Could you set down every record exactly as it appears?
(LISTED ENTRIES)
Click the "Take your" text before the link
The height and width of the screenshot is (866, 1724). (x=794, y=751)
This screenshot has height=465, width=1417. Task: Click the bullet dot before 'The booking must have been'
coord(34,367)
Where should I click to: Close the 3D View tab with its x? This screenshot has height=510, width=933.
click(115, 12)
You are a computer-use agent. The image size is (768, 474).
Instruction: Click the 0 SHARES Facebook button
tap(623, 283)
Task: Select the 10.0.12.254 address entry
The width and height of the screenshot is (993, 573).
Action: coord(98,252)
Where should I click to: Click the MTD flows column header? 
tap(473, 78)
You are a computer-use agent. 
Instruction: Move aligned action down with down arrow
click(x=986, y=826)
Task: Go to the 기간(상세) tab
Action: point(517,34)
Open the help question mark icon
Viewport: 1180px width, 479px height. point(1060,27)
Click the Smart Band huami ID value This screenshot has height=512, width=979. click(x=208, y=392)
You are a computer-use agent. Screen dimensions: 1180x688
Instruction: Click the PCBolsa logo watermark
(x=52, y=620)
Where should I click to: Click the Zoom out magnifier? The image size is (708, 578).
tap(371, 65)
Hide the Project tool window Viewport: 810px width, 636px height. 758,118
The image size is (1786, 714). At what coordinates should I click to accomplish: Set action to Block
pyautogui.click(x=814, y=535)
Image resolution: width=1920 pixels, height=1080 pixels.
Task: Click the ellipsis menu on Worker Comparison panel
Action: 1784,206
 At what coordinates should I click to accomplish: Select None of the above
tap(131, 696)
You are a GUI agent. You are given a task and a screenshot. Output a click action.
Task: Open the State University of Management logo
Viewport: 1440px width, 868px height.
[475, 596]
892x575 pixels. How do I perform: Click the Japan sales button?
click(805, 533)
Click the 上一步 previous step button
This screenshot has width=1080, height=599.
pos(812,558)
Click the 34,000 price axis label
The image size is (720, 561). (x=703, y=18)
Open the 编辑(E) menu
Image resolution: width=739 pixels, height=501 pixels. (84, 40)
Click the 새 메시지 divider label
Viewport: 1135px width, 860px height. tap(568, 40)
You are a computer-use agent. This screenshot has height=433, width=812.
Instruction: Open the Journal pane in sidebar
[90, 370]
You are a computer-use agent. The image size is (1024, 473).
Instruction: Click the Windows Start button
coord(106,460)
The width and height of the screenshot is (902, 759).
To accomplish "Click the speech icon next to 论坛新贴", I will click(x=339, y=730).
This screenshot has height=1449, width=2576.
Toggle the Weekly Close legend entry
(End LISTED ENTRIES)
**ANSWER BOX:**
Click the "Take your" text before the link
The height and width of the screenshot is (866, 1724). (x=794, y=751)
This screenshot has height=465, width=1417. Task: Click the bullet dot before 'The booking must have been'
coord(34,367)
Where should I click to: Close the 3D View tab with its x? This screenshot has height=510, width=933.
click(115, 12)
You are a computer-use agent. The image size is (768, 474).
Instruction: Click the 0 SHARES Facebook button
tap(623, 283)
Task: Select the 10.0.12.254 address entry
The width and height of the screenshot is (993, 573).
Action: coord(98,252)
Where should I click to: Click the MTD flows column header? 
tap(473, 78)
You are a computer-use agent. 
Instruction: Move aligned action down with down arrow
click(x=986, y=826)
Task: Go to the 기간(상세) tab
Action: point(517,34)
Open the help question mark icon
Viewport: 1180px width, 479px height. point(1060,27)
Click the Smart Band huami ID value This screenshot has height=512, width=979. click(x=208, y=392)
You are a computer-use agent. Screen dimensions: 1180x688
Instruction: Click the PCBolsa logo watermark
(x=52, y=620)
Where should I click to: Click the Zoom out magnifier? The image size is (708, 578).
tap(371, 65)
Hide the Project tool window Viewport: 810px width, 636px height. 758,118
The image size is (1786, 714). At what coordinates should I click to accomplish: Set action to Block
pyautogui.click(x=814, y=535)
Image resolution: width=1920 pixels, height=1080 pixels.
Task: Click the ellipsis menu on Worker Comparison panel
Action: 1784,206
 At what coordinates should I click to accomplish: Select None of the above
tap(131, 696)
You are a GUI agent. You are given a task and a screenshot. Output a click action.
Task: Open the State University of Management logo
Viewport: 1440px width, 868px height.
[475, 596]
892x575 pixels. How do I perform: Click the Japan sales button?
click(805, 533)
Click the 上一步 previous step button
This screenshot has width=1080, height=599.
pos(812,558)
Click the 34,000 price axis label
The image size is (720, 561). (x=703, y=18)
Open the 编辑(E) menu
Image resolution: width=739 pixels, height=501 pixels. (84, 40)
Click the 새 메시지 divider label
Viewport: 1135px width, 860px height. tap(568, 40)
You are a computer-use agent. This screenshot has height=433, width=812.
Instruction: Open the Journal pane in sidebar
[90, 370]
You are a computer-use agent. The image size is (1024, 473).
Instruction: Click the Windows Start button
coord(106,460)
The width and height of the screenshot is (902, 759).
To accomplish "Click the speech icon next to 论坛新贴", I will click(x=339, y=730).
This screenshot has height=1449, width=2576.
Toggle the Weekly Close legend entry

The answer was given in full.